News & Reports
The Global Job Openings to Job-Seekers Ratio in April 2014: 1.28
The "Construction" occupation and industry types both have a high ratio
The operators of bilingual job board Daijob.com, Daijob Global Recruiting Co.,Ltd, have created a summary of the Job Openings to Job-Seekers Ratio for the end of April 2014. The Global Job Openings to Job-Seekers Ratio is a calculation of the supply-demand balance between job openings which require business conversation level in at least 2 languages and the number of job-seekers who are equipped with that ability (No. of Job Openings / No. of Job Seekers).
◆Global Job Openings to Job-Seekers Ratio by Occupation
If we take a look at the ratio according to occupation at the end of April, the category of “Machinery (Automobile/Plant/Precision Equipment)(*)" takes the top position at 5.23. This is followed by "Architecture/Civil Works/Real Estate" at 3.80, and "Logistics/Retail/Consumables/Fashion" at 2.80. “Machinery (Automobile/Plant/Precision Equipment)(*)" has maintained a high average ratio of 3.22 since August 2013, and at least 20% of job postings in this category have been in design or CAD design.
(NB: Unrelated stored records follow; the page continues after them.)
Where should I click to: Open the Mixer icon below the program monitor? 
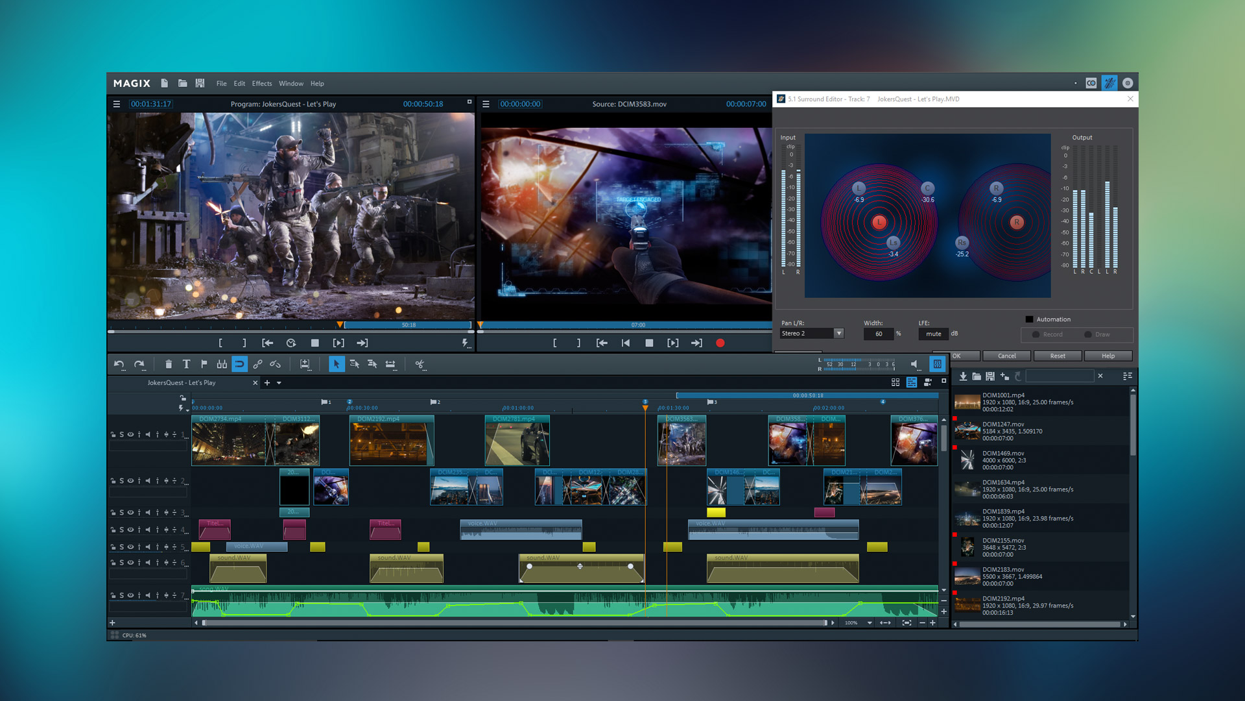tap(938, 364)
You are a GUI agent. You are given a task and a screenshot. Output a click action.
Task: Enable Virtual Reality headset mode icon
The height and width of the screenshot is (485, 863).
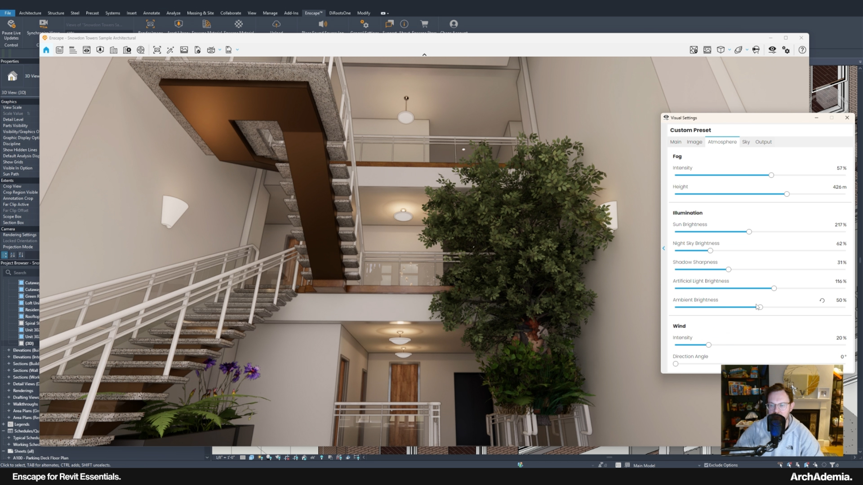(756, 50)
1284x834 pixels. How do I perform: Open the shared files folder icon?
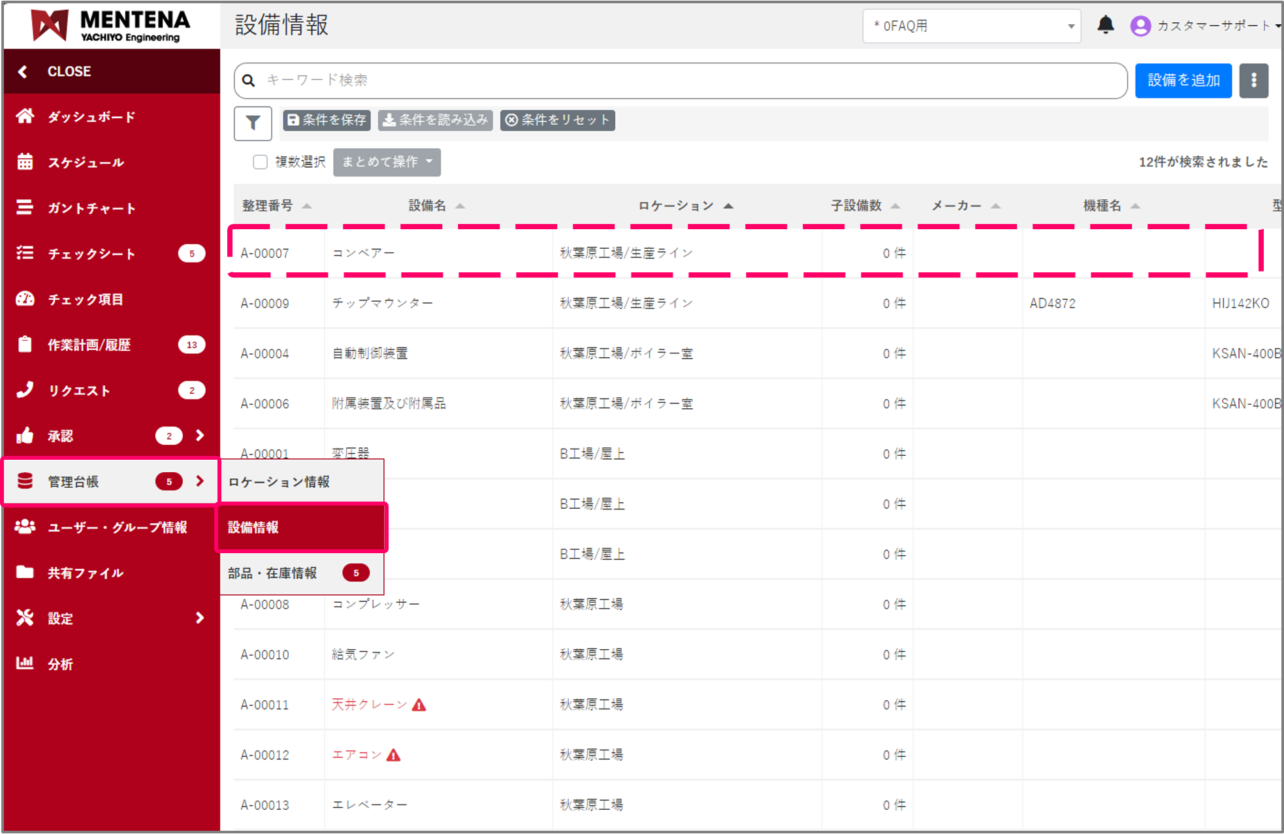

However, the number of "sales engineer" jobs rose by 2.5x from March to April, resulting in a high ratio of 5.23 for the entire category.
◆Global Job Openings to Job-Seekers Ratio by Industry
Daijob.com also calculated the balance of job-seekers with business level Japanese and English with the number of job openings which require these skills in each industry.
Here, the highest ratio was seen in the "Electricity/Gas/Heating/Water" industry at 3.33. This was followed by “Architecture/Real Estate/Rental Services” at 2.69 and “Agriculture, Forestry and Fisheries/Mining” at 2.33.
This month saw a high ratio for the "Construction" occupation type and industry. The ratio for the occupation type last month came in at 1.9, while the industry came in at 2.5. At the beginning on April the government announced measures to accept more foreigners to make up for the lack of people working in construction in Japan. Unfortunately, it seems as though there is still a severe lack of people in the industry who can speak both English and Japanese to at least business level.
（*）：This category is made up of positions in 12 subsets: designers/CAD designers/CAD operators/plant designers, manufacturing technicians, sales engineers/service engineers, project/product managers, software designers (control systems), programmers (control systems), basic research developers, evalutors/testers, manufacturing managers, quality managers and factory managers.